Re: [boost] [serialization] fast array serialization (10x speedup)

18 Nov 2005

      David Abrahams wrote:
...
"Robert Ramey" <ramey@rrsd.com> writes:
...
,----
...
For many archive formats and common datatypes there exist APIs that
can quickly read or write contiguous sequences of those types all at
once (**).  Reading or writing such a sequence by separately reading
or writing each element (as the serialization library currently
does) can be an order of magnitude more expensive.
`----
I have no problem with the above.
...
We want to be able to capitalize on the existence of those APIs, and
to do that we need a "hook" that will be used whenever a contiguous
sequence is going to be (de)serialized.  No such hook exists in
Boost.Serialization.
Whether or not such a hook is necessary is the crux of the issue.
I consider the submission a use case for archive creation and/or
extension.  As far as I could tell, that particular one didn't require
any new hooks in the library.  Maybe the next iteration will be
different - but that's how I see it now.
...
(**) Note that this capability is not necessarily tied to bitwise
    serialization or the use of a binary representation.
...
The Design
==========
We've attempted to use programming idioms and terminology found
in the existing serialization library wherever possible, so that it's
easy for you to read and understand, and you won't be distracted by
minor stylistic differences.
Thanks for your consideration.  I realize its an extra burden to make
it easier for me to read and understantd and I appreciate your
consideration.
...
In the messages to follow, the word "array" will normally mean a
contiguous sequence of instances of a single datatype, and not to a
C++ builtin array type of the form T[N].  I'll try to be explicit when
I intend to describe builtin arrays.
Let me explain one place where our difference lies.

The serialization library is basically three pieces

a) serialization specifications for each data type to be serialized.
(serialize functions) which are independent of the archive.  That
is these specifications depend only upon the requirements of
the Saving Archive or Loading Archive concepts.

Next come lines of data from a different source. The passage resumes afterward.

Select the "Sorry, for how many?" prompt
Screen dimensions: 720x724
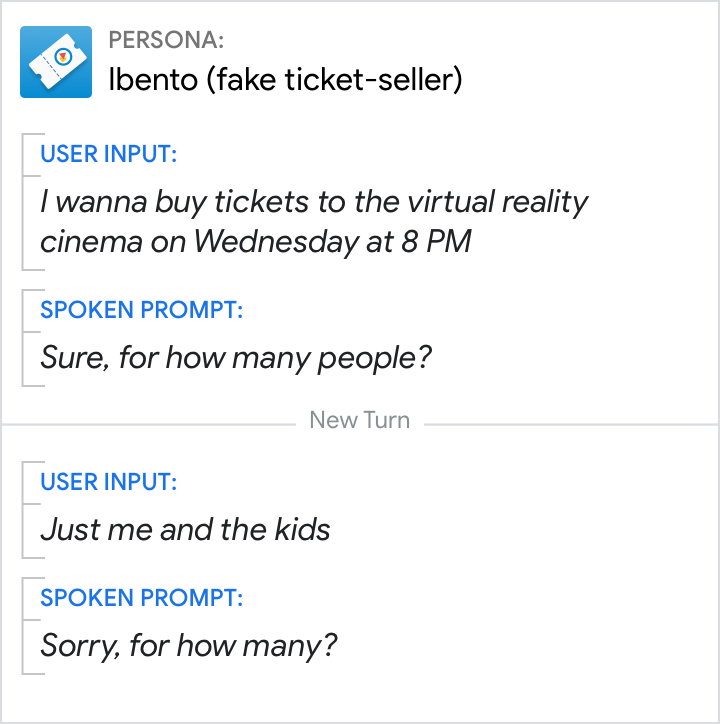(x=189, y=645)
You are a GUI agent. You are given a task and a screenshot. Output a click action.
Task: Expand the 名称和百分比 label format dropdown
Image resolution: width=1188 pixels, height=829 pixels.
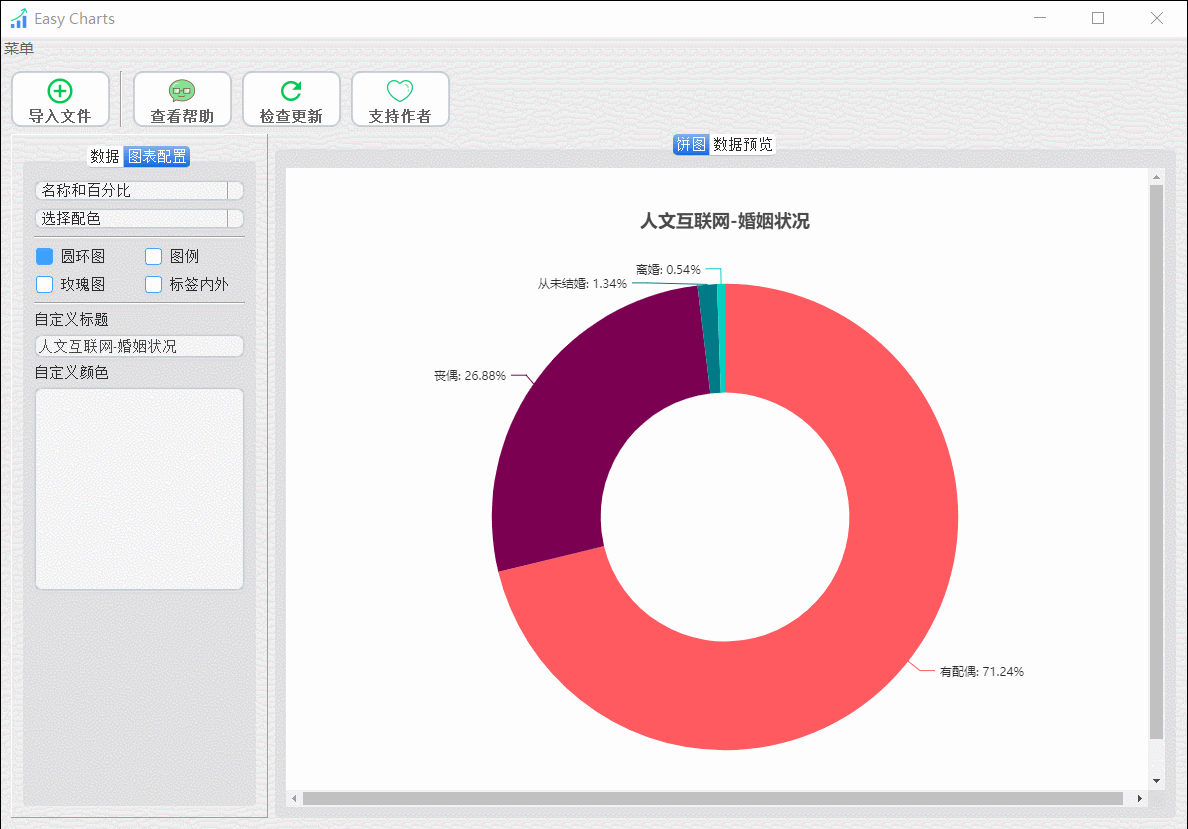(139, 190)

b) archive classes which implement the Archive concept for
different file formats.  These archive classes have common
implementation features factored out into common modules.
Due to "practical" considerations like whether something should be
pre-compiled in the library, whether it is dependent on a use's
application type,  minimzation of code bloat etc, This common
implemnetation code might be included in one of the base classes or
in the file i/oserializer.hpp.  (The code in i/o serializer.hpp)
would normally be one of the base classes but I believe
that template meta programming consideratons related
to less-conforming compilers).   These "common code"
modules are designed to hold code applicable to all
archives.

c) Finally, the escape hatch.  Those serialization implementations
which have to be dependent on the combinaron of archive
type and datatype.  The most obvious case is name-value
pairs - nvp.  nvp has its own default serialization which
just serializes the value part.  Withinxml archives this is overriden
with a special version for that archive type.  This is the model
which I have always envisioned that the library be extended.
It is only in this way the the library can be extended without
being complicated geometircally as time goes on.

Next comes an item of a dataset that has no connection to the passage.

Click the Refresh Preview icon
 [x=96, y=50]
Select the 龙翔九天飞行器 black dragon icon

I realize that this design and more importantly, it's motivation,
 might not be all that apparent from the the documentation
on archive implementation.  Sorry about that.  As time goes
on I would hope that this can be improved.  But maybe this
explains my reluctance to maintain parts of the library
beyond the reach of those making other archives.  This
forms my main objection to the proposal.

Of course I have/had lots of other objections to it and
probably would have a lot more if I spent more time
looking into it.  I suspect that the job of making
a protable binary archive is much harder than it
first appears.  Making it so that it can exploit
opportuninties to be much faster while still being
as "monkey - proof"  is even harder still.  I didn't pursue
this as I really don't want to discourage these
kinds of efforts and they are (or should be) orhogonal
to the library as it is currently implemented..  If they
can be implemented without altering the core - then
I have no problem.  If someone believes that
modifying the core is unavoidable, then either
he or I have made some sort of mistake and it will
have to be resolved.   If they don't reallly have to alter
 the core, but the archive auther thinks it would make his job easier -
then we have a probem.

I get a suggestion about once a month to modify the core
of he library for this or that reason.  Aside from bugs,
it usually boils down to the suggestor looking at the code
and seeing - "Oh I could fix this right there!" without
considering all the repercussions and without considering
the alternatives.  (As you might guess, this is what I believe
happened in this case).  Another common occurence
is the attempt to use the serialization system to
accomplish some end for which it is not suited.  A typical
idea is to use it to implement some externally defined
file format.  I know I drag my feet, I know it drives people crazy,
but I truely believe that the success of the library is due in no small
part to my reluctance to add in any more than is
absolutly necessary.

So, I look forward to seeing progress on the following:

a) better handling of special optimization opportunites
which obtain for certain combinations of data-types and archives.
Hopefully, an elegantl implementation will serve as a model
for other people's pet addiitions.

b)  A protable binary implementation suitable for
such things as MPI messages.

I also expect these to take some time and hope they
can be subjected to the boost "process" of public
criticism and refinement.  This will take more time
but result in a better product.  Hopefully, it will
be less stressful as well - though I doubt it.

I really am trying to wind down my involvement in the
serialization library.  I do want to spend some more time
on execution profiling and performance tweaks.

I would like to see the documentation improved on how
to do things like you and matthias are attempting to do.
The current documenation does have a section
titled "case studies" which seems to me  handy place
to put examples of this nature and at the same time
show users how to exploit any "add-in" functionality.

Good luck on this

Robert Ramey